AL: You gave your book the title “Natural Novel.” In what sense is it “natural”?

GG: It is “natural” in terms of Ancient Greek natural philosophy, which I consider to be an essential element and pattern of everything in the world. The protagonist in the novel is seeking for the same pattern in the cosmos of his personal life and failures. “Natural” also evokes the sense employed by Michel Foucault in his analysis of 17th century natural history. But it is also “natural” in the sense of everyday life—reality without pose and pretence.

According to some of the critics, the term “natural” is used ambivalently, ironically in the book in order to show the impossible naturalness of literature—the secondary character of this writing, its postmodern strategies. Probably this is true. There is a paradox, a contradiction in the phrase “natural novel,” it is almost an oxymoron. None of the novel is natural or self-created. But, on the other hand, this same impossible dream of naturalness exists in the book. Mixing the beginnings of great classical novels (almost alchemically), the protagonist wants to achieve a novel that can be created by itself, written by itself without an author.

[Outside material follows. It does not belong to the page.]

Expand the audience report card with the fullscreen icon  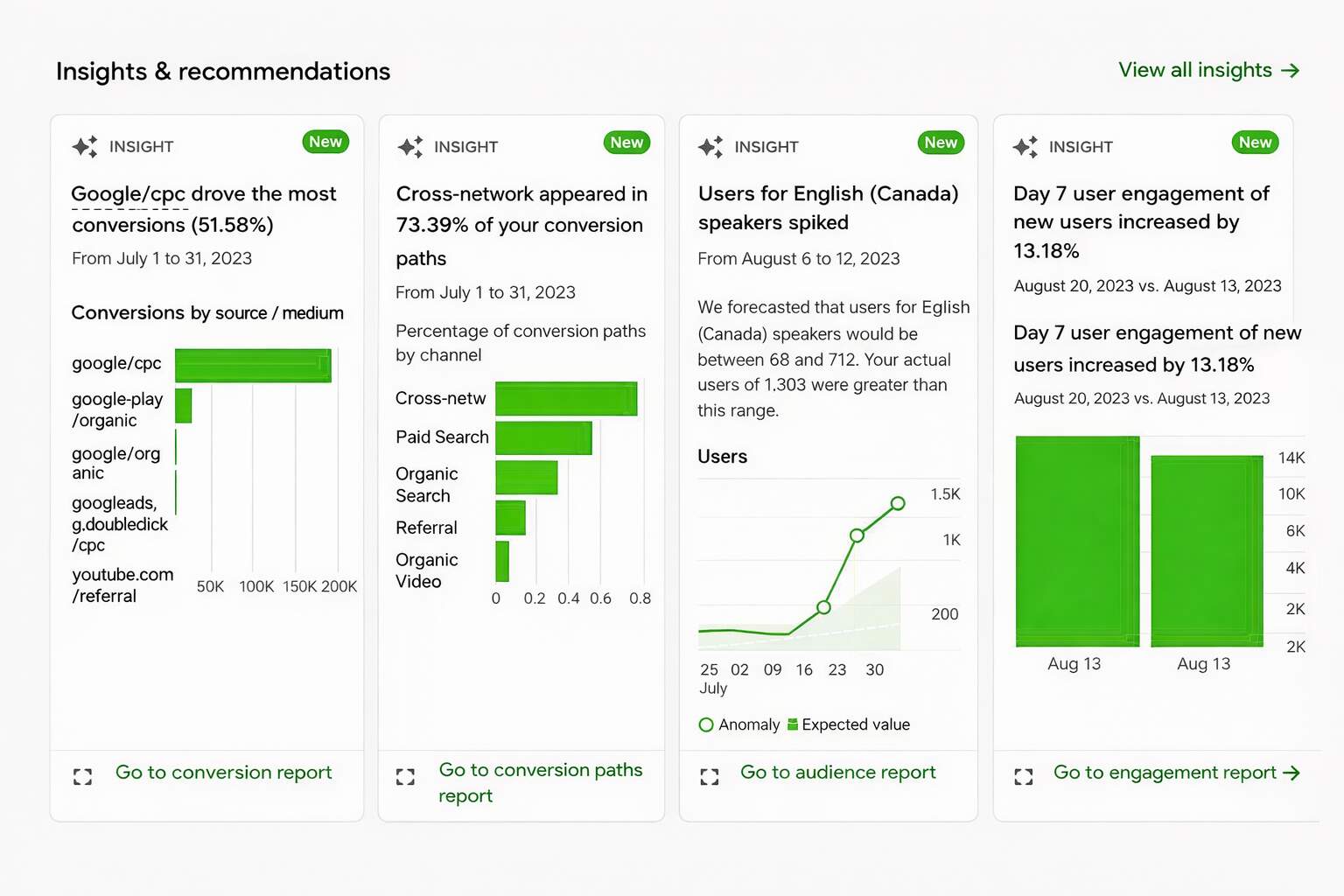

AL: Do you feel as though your writing represents some international movement? Do you associate yourself with any other Bulgarian writers?

GG: Probably. At least when it comes to relativization, the mixture of fiction and fact, the obfuscation of the boundary between reality and imagination. Also, in the theme and technique of the fragmentation of both personal life and narration. The hero of this novel faces the problem of finding some meaning, some reasons and motivation to continue to live after a dark apocalypse. And this, I think, is one of increasingly important themes of life in a world of global loneliness.

I said that the novel was too different from the literary tradition in Bulgaria for a sense of affiliation to exist. But this doesn’t bother me because, in my opinion, the division between Bulgarian and non-Bulgarian literature is eroding. Literature is becoming less national and more personal.